I’d imagined a lot of things about living alone – mostly cooking what I want, and sleeping completely naked, both of which turned out to be absolute necessities because of finances and the insane heat. I thought about having my partner over when he came back to our hometown, and how we’d spend time together in this house. I thought about setting it up the way I wanted, keeping it clean and tidy and even having a beer at the end of a rough day. And while I’d thought about how much of a responsibility it would be to live alone, I didn’t realise it until recently.
I didn’t expect so much of my mind space to be occupied by thoughts related to household – the chores, the cooking, the using-the-washing-machine-before-they- cut-water-off-on-the-weekends. I didn’t imagine how scared I’d be able people breaking into the house, or that I’d be filled with relief to have my kitchen knife on my bedside table, next to my noise cancelling ear buds. And even though my initial bout of loneliness combined with the honeymoon phase of shifting in had me pass out invitations to anyone and everyone to come over, I didn’t realise how possessive I’d get of my house – more specifically, my space.
As time has gone by, I’ve grown more attached to this place. My things, my routine, my kitchen – I’ve become really attached to my kitchen. Keeping it clean and tidy is something I didn’t think I’d care as much about as I currently do. But, it’s not far fetched – cooking is one of the big things I look forward to, both as a pleasure as a necessity.
And I’ve realised I don’t want to just let anyone in here. I don’t want to let just anyone sit in my space, eat my food and drink my cold cranberry juice. Thinking about letting acquaintances into my house turns the faucet to full on my anxiety, and several questions on the impending doom fill my mind. Therefore…
I find myself a lot more alone than I had originally anticipated. And as I lie down in bed, a part of my mind attacks me for being alone, for not being surrounded by people. My tendency to show myself ‘tough love’, i.e. Criticise and berate myself to the point where I’m crying or thinking about killing myself, is something I’m going to have to work on in therapy.
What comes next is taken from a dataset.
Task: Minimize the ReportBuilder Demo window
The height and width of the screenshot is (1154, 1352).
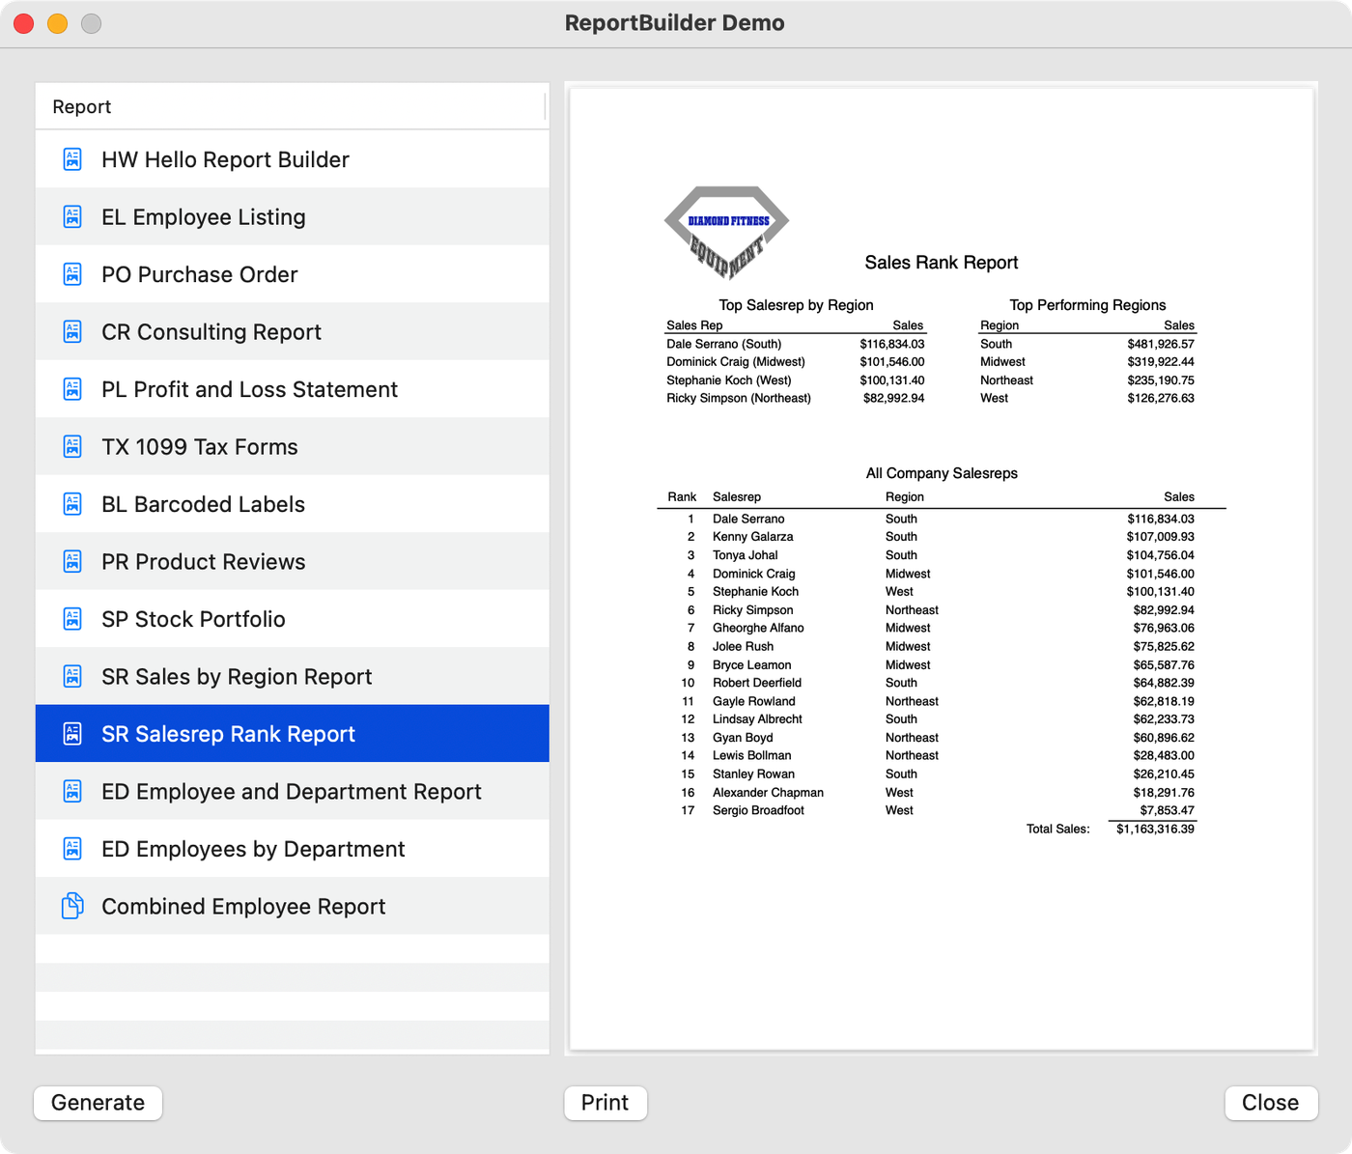Action: pos(57,23)
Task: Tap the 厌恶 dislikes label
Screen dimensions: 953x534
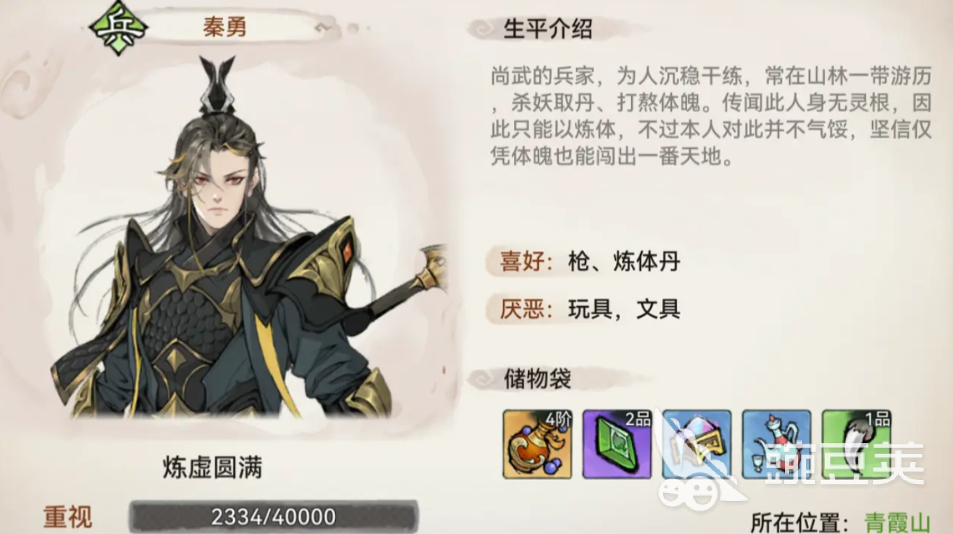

But as I fought back those negative thoughts and gave back answers to all the criticism, I realised that my thoughts about the security of my physical house mirrored those of the security of my inner house.
I don’t want people walking into my personal space, in both a physical and emotional way. I – or, at least, some part of me – thought, for a while now, that I was emotionally constipated. I thought I was unable to reach out and befriend new people in my life due to a lack of trust, because I was unable to get over my past experiences. But talking back to my negative thoughts unravelled a tightly coiled yarn which, for the longest time, I was never able to make head or tails of.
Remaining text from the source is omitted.